Sur le fond, le Comité constate : primo, que les formations dispensées au personnel judiciaire par l’État partie sont ponctuelles et insuffisantes (§ 7.5), et rappelle s’être déjà déclaré préoccupé par l’absence d’aménagements procéduraux dans les procédures judiciaires, notamment pour les personnes présentant un handicap sensoriel, intellectuel ou psychosocial (§ 7.7). Secundo, il rappelle que l’article 13 impose aux États parties de prévoir les aménagements procéduraux nécessaires pour garantir l’égalité des justiciables et, pour en préciser la portée, il se réfère aux Principes et directives internationaux sur l’accès à la justice des personnes handicapées du Haut-Commissariat aux droits de l’homme des Nations Unies, notamment le Principe 3 (aménagements procéduraux) et le Principe 4 (l’accessibilité de l’information) (§§ 7.9 et 7.10 ; voir OHCHR, Principes et directives internationaux sur l’accès à la justice des personnes handicapées, 2020). Cet instrument de soft law énonce, par exemple, le recours à des facilitateurs, l’adaptation des techniques d’interrogatoire ou l’usage d’un langage simple (§§ 7.9 et 7.10). En l’espèce, le Comité observe que l’État partie n’a pas assuré à l’auteur de tels aménagements, le privant ainsi de la possibilité de comprendre la procédure pénale et d’y participer effectivement. Il conclut dès lors à la violation de l’article 13 (accès à la justice), lu conjointement avec l’article 9 (accessibilité) de la Convention. S’agissant des autres griefs invoqués par l’auteur (articles 5, 12 et 21), il estime qu’il n’est pas nécessaire d’en poursuivre l’examen séparé, ses constatations relatives à l’article 13 suffisant à établir la violation de la Convention.

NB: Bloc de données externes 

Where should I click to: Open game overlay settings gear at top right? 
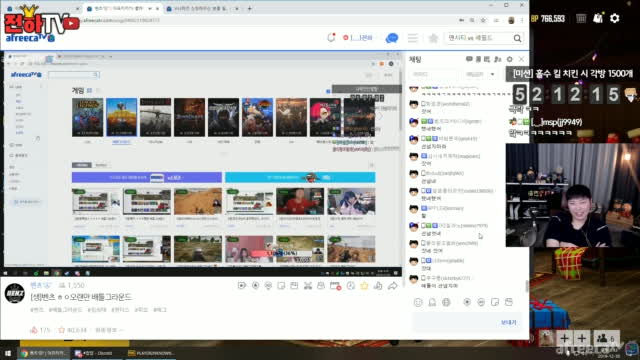pos(615,18)
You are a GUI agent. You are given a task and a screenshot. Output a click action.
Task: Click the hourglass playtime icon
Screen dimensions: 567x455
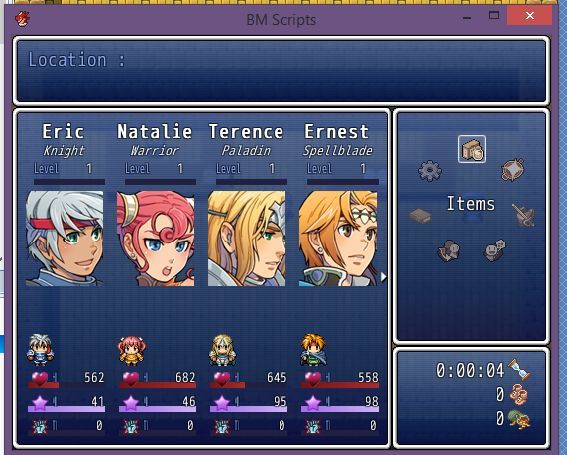click(x=519, y=369)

S’agissant des mesures, le Comité enjoint à l’Espagne d’assurer une réparation effective à l’auteur, comprenant, le cas échéant, un réexamen de l’affaire dans le respect d’aménagements procéduraux adaptés et une indemnisation adéquate. Sur le plan général, il enjoint d’adopter des mesures législatives et politiques pour garantir un accès à la justice incluant aussi des formations régulières des praticiens. Enfin, le Comité appuie sur la nécessité de mettre en place des actions concrètes, puisqu’il demande la publication, la traduction et la diffusion accessibles des présentes constatations, ainsi qu’un rapport sous six mois (§§ 8 et 9).
En définitive, cette décision, bien que destinée à l’Espagne, rappelle à l’ensemble des États que l’accès à la justice des personnes handicapées ne saurait se réduire à une adhésion de principe : il doit être rendu effectif par des mesures concrètes, au premier rang desquelles des aménagements procéduraux et des dispositifs d’accompagnement pérennes, et non ponctuels.